Working with our Data#

Data from the Cal-Adapt Analytics Engine can be retrieved, subsetted, visualized, and exported using the climakitae library. Visit the Analytics Engine website to see more information about the various datasets available in our catalog.

Retrieve and subset the data#

In this section we will detail the various methods to retrieve and subset the catalog data.
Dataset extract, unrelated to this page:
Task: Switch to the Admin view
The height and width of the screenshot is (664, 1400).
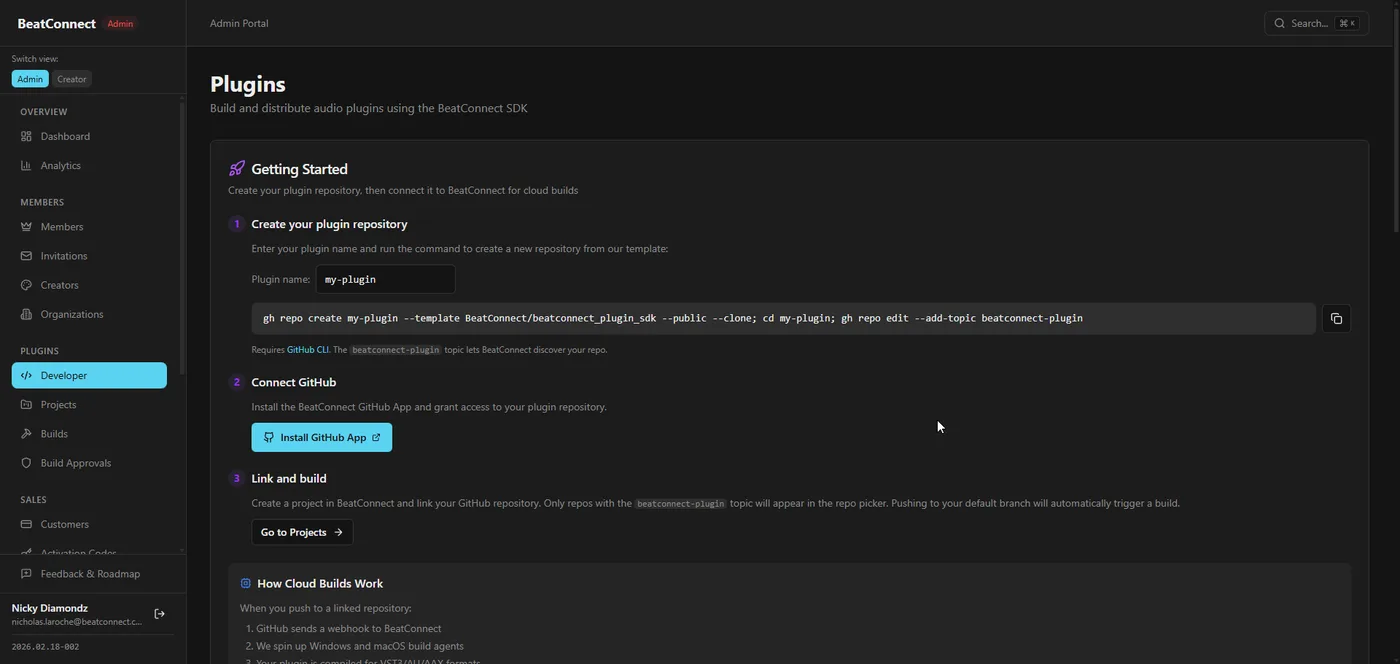Action: click(29, 78)
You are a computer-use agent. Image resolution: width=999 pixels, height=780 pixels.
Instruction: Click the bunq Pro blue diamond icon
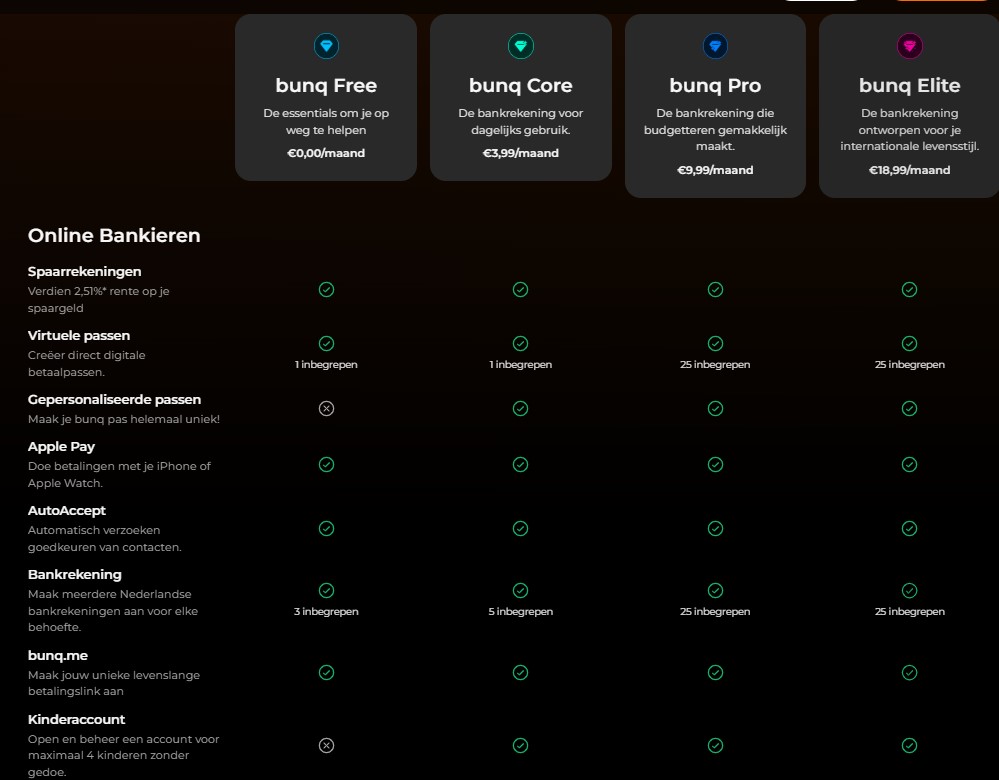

Use the ck.Select() panel GUI#

If you are working in a Jupyter notebook environment, you can view and set your data and location options in the climakitae.Select() GUI (graphical user interface). This GUI also provides a visual overview of the various datasets available in the AE data catalog. Using this GUI, you can chose what dataset you’d like to retrieve– choosing a variable, timeslice, resolution, etc.– and the location for which you’d like to retrieve the data:

import climakitae as ck     # Import the package
selections = ck.Select()    # Initialize an Select object
selections.show()           # Display the GUI in the notebook.

After using the widgets (buttons, sliders, etc) in the GUI, you can retrieve the data with climakitae.Select.retrieve():

data = selections.retrieve()

Directly modifying the location and selections attributes#

The climakitae.Select() object stores the data selections information used to retrieve data. These attributes can be easily modified in the climakitae.Select() GUI (see above), but can also be directly modified in code. This is trickier than simply using the GUI, but can allow for better reproducability of notebooks.

For example, if you want to set the location to the LA Metro demand forecast zone, you would use the following code:

selections.area_subset = "CA Electricity Demand Forecast Zones"
selections.cached_area = "LA Metro"

To compute an area average over that entire region, you can modify the area_average attribute of the selectors object:

selections.area_average = "Yes"

To set the the variable to Air Temperature at 2m and retrieve the data in units of degrees Fahrenheit:

selections.variable = "Air Temperature at 2m"
selections.units = "degF"

Similarly, to set the model resolution, timescale, time slice, and scenario:

selections.scenario_ssp = "SSP 3-7.0 -- Business as Usual"
selections.scenario_historical = "Historical Climate"
selections.resolution = "9 km"
selections.time_slice = (2005, 2025)
selections.timescale = "hourly"

You must set these attributes using the formatting and naming conventions exactly as they appear in the climakitae.Select() GUI. For example, you must set timescale to hourly, not Hourly. Only scenario_ssp, scenario_historical, and time_slice accept multiple values.

Lastly, you’ll need to retrieve the data:

data = selections.retrieve()

Use a csv config file#

The climakitae.core.DataParams.retrieve() method can be used to retrieve data from a csv configuration file. To retrieve data using the settings in a configuration csv file, set config to the local filepath of the csv. Depending on the number of rows in the csv, different data types can be returned. If the csv has one row, a single xarray.DataArray object will be returned. If the csv has multiple rows, we assume you want to retrieve multiple datasets. Set the function argument merge to False to return a list of xarray.DataArray objects, or merge to True (the default value) to return a single xarray.Dataset object.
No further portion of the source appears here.